> [What you need to do]:
Among the lines below, restate word for word only those from the line with "Task: Click the orange search arrow icon" through the line with "You are a computer-use agent. 1122x457", with both end lines kept.

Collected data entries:

= = = = =

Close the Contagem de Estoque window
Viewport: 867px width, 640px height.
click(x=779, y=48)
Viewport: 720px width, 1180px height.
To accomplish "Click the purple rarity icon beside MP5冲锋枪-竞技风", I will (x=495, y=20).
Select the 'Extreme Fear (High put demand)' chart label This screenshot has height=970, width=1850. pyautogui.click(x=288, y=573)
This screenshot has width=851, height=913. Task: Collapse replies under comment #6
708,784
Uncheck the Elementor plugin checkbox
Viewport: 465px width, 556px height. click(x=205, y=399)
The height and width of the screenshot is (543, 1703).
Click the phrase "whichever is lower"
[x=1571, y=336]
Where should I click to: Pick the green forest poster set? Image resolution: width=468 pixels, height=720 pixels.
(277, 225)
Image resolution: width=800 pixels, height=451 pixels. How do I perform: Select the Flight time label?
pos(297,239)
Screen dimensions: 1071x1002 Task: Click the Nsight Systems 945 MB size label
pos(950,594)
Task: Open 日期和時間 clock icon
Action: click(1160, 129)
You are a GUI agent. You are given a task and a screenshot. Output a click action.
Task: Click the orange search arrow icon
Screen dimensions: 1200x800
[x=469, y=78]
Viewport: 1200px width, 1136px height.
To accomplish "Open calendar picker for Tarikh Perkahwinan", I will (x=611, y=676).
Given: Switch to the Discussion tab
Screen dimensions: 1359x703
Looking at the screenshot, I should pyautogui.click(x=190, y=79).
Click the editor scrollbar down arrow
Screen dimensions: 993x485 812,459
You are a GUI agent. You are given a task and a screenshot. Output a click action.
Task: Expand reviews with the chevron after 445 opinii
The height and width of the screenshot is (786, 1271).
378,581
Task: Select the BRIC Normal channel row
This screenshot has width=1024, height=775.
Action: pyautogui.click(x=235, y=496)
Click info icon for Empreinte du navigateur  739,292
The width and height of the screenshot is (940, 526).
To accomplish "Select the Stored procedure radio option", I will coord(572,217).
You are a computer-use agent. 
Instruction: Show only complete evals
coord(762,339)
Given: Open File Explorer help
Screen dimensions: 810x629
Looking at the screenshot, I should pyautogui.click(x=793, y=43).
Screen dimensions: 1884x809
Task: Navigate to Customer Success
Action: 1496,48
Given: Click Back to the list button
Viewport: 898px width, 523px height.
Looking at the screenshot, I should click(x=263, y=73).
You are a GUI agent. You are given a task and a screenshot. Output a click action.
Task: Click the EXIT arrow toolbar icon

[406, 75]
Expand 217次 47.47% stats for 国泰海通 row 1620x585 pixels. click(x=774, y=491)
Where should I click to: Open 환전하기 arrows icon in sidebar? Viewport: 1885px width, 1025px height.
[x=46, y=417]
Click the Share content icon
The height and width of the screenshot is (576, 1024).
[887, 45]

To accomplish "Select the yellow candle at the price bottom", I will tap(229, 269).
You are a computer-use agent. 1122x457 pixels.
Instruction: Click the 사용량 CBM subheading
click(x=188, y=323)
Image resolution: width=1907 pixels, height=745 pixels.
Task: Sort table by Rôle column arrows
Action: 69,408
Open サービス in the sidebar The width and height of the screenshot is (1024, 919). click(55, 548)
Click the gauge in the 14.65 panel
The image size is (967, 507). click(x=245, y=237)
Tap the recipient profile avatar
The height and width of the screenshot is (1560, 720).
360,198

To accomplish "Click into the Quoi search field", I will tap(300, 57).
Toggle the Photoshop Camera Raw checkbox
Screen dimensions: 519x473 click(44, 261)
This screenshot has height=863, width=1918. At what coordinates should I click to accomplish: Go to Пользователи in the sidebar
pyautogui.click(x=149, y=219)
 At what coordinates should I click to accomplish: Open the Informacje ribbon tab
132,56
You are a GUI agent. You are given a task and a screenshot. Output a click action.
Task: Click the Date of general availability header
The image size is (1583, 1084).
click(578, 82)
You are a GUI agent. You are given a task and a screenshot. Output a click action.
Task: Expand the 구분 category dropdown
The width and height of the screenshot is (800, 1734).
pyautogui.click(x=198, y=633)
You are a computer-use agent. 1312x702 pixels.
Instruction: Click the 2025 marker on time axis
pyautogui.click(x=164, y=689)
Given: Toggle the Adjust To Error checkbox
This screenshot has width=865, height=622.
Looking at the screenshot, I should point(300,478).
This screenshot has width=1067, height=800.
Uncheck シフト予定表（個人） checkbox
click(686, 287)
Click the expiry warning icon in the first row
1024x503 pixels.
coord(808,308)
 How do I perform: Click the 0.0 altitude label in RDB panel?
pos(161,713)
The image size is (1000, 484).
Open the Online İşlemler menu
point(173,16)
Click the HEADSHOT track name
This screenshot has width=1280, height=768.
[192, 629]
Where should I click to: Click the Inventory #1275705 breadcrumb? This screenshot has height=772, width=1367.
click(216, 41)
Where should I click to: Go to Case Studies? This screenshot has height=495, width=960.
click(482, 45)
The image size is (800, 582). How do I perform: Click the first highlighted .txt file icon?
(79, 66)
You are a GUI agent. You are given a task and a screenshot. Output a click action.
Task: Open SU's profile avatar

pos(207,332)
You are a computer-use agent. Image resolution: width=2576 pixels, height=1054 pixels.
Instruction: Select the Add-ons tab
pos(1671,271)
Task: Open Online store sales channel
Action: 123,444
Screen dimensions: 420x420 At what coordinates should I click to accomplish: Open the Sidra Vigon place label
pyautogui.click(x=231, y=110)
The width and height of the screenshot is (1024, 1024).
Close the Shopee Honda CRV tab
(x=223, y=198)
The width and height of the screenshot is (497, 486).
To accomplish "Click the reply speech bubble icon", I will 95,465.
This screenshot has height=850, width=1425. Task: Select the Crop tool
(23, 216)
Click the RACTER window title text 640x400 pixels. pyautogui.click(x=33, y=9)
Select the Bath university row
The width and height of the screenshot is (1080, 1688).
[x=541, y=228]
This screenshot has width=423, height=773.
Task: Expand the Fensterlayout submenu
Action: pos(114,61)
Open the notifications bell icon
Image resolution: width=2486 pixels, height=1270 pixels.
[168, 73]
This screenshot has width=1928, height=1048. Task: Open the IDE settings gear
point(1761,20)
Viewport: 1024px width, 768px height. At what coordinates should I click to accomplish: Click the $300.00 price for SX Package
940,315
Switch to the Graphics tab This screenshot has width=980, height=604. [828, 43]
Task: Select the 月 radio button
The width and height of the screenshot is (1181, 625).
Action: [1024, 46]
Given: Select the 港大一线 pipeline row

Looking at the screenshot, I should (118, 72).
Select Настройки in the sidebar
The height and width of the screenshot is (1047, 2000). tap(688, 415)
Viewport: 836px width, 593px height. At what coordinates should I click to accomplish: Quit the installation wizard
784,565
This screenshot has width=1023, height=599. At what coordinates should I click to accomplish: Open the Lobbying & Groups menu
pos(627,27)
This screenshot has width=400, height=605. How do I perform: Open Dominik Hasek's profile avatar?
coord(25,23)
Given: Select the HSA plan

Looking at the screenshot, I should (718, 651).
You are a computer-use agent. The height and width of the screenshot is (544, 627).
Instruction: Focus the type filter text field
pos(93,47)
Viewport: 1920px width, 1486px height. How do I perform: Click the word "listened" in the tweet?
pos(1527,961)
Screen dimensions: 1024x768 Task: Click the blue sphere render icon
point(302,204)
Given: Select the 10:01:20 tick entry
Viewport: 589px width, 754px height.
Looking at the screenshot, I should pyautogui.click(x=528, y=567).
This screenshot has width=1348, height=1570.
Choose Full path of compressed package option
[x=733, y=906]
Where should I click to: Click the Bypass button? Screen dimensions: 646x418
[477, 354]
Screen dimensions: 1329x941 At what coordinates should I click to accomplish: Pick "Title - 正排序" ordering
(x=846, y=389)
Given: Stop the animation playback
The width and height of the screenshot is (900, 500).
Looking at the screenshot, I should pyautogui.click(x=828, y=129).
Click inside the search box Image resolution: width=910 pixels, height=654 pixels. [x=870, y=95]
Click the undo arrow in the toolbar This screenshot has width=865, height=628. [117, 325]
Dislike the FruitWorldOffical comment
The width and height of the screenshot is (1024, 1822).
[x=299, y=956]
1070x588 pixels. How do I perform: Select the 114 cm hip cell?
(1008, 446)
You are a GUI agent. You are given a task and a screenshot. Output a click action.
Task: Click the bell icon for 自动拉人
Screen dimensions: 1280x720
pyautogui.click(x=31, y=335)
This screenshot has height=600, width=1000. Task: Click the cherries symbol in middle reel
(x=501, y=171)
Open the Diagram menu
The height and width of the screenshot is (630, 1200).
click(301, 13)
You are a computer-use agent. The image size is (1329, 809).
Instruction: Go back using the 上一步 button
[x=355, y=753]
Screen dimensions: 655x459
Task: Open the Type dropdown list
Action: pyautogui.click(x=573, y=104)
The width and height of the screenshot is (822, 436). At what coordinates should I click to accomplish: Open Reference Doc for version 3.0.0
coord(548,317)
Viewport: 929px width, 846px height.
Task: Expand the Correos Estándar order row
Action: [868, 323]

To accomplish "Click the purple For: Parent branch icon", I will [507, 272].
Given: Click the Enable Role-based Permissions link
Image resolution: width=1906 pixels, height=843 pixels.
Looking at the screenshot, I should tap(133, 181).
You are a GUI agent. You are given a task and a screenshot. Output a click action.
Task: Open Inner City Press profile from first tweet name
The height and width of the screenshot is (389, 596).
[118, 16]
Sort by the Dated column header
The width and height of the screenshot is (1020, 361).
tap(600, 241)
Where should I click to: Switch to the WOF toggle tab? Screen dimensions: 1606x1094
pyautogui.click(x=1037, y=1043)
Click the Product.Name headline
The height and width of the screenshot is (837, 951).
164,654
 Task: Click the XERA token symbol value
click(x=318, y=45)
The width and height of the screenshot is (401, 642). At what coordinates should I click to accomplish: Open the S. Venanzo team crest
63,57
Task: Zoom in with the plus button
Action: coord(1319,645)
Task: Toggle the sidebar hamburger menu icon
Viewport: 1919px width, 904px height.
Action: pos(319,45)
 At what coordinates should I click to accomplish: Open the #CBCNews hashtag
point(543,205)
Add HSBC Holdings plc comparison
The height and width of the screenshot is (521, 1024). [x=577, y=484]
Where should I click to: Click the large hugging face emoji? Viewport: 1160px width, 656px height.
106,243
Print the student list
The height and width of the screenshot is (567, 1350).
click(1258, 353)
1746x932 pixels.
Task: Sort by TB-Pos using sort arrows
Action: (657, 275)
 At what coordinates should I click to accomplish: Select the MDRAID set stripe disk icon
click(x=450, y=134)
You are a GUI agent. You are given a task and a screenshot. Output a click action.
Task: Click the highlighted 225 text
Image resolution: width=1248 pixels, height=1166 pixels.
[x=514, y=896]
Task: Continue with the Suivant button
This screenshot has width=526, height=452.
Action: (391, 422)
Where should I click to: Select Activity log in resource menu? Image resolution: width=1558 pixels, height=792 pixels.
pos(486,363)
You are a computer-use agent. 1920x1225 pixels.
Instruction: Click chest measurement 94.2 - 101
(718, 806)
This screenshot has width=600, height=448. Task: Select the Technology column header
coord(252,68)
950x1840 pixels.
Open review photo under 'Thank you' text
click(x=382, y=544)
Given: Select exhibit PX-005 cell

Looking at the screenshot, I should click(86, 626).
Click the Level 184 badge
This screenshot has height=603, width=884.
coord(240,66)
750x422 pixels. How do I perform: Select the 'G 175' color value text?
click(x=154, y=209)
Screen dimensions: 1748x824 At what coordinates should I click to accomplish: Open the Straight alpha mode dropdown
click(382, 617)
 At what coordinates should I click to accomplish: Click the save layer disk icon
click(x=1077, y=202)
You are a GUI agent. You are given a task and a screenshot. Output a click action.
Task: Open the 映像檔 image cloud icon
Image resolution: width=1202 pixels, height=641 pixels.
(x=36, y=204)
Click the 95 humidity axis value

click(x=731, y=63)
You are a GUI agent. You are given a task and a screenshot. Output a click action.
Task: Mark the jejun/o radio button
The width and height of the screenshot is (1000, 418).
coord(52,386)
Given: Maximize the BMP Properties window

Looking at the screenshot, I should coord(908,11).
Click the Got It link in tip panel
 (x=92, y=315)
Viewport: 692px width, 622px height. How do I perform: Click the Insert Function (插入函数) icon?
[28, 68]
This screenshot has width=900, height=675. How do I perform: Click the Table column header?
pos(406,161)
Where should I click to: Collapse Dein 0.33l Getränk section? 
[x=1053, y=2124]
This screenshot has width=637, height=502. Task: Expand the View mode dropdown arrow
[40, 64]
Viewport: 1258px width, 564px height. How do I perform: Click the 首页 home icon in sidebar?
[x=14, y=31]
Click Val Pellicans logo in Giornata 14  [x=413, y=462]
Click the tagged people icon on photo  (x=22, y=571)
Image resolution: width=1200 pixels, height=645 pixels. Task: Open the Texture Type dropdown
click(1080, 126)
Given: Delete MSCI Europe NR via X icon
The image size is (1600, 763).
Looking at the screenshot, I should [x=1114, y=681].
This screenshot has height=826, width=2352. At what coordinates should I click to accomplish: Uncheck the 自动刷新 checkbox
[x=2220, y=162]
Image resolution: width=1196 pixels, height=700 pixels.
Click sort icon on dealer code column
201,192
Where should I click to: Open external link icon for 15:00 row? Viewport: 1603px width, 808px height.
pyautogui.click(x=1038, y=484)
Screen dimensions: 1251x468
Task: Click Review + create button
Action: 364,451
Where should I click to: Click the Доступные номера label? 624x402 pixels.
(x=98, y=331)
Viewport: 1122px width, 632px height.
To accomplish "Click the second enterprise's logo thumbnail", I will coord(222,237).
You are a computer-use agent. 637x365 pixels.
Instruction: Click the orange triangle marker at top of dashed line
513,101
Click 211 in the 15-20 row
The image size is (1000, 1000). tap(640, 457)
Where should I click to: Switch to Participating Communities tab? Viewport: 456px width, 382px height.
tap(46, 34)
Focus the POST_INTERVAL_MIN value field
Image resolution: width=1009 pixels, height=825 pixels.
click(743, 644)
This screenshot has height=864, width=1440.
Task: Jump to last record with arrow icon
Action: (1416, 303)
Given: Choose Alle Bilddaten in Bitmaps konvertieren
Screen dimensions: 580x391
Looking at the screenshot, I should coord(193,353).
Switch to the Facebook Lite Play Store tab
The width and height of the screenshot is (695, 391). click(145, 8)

= = = = =

> [Task output]:
Task: Click the orange search arrow icon
Screen dimensions: 1200x800
[x=469, y=78]
Viewport: 1200px width, 1136px height.
To accomplish "Open calendar picker for Tarikh Perkahwinan", I will (x=611, y=676).
Given: Switch to the Discussion tab
Screen dimensions: 1359x703
Looking at the screenshot, I should pyautogui.click(x=190, y=79).
Click the editor scrollbar down arrow
Screen dimensions: 993x485 812,459
You are a GUI agent. You are given a task and a screenshot. Output a click action.
Task: Expand reviews with the chevron after 445 opinii
The height and width of the screenshot is (786, 1271).
378,581
Task: Select the BRIC Normal channel row
This screenshot has width=1024, height=775.
Action: pyautogui.click(x=235, y=496)
Click info icon for Empreinte du navigateur  739,292
The width and height of the screenshot is (940, 526).
To accomplish "Select the Stored procedure radio option", I will coord(572,217).
You are a computer-use agent. 
Instruction: Show only complete evals
coord(762,339)
Given: Open File Explorer help
Screen dimensions: 810x629
Looking at the screenshot, I should pyautogui.click(x=793, y=43).
Screen dimensions: 1884x809
Task: Navigate to Customer Success
Action: 1496,48
Given: Click Back to the list button
Viewport: 898px width, 523px height.
Looking at the screenshot, I should click(x=263, y=73).
You are a GUI agent. You are given a task and a screenshot. Output a click action.
Task: Click the EXIT arrow toolbar icon

[406, 75]
Expand 217次 47.47% stats for 国泰海通 row 1620x585 pixels. click(x=774, y=491)
Where should I click to: Open 환전하기 arrows icon in sidebar? Viewport: 1885px width, 1025px height.
[x=46, y=417]
Click the Share content icon
The height and width of the screenshot is (576, 1024).
[887, 45]

To accomplish "Select the yellow candle at the price bottom", I will tap(229, 269).
You are a computer-use agent. 1122x457 pixels.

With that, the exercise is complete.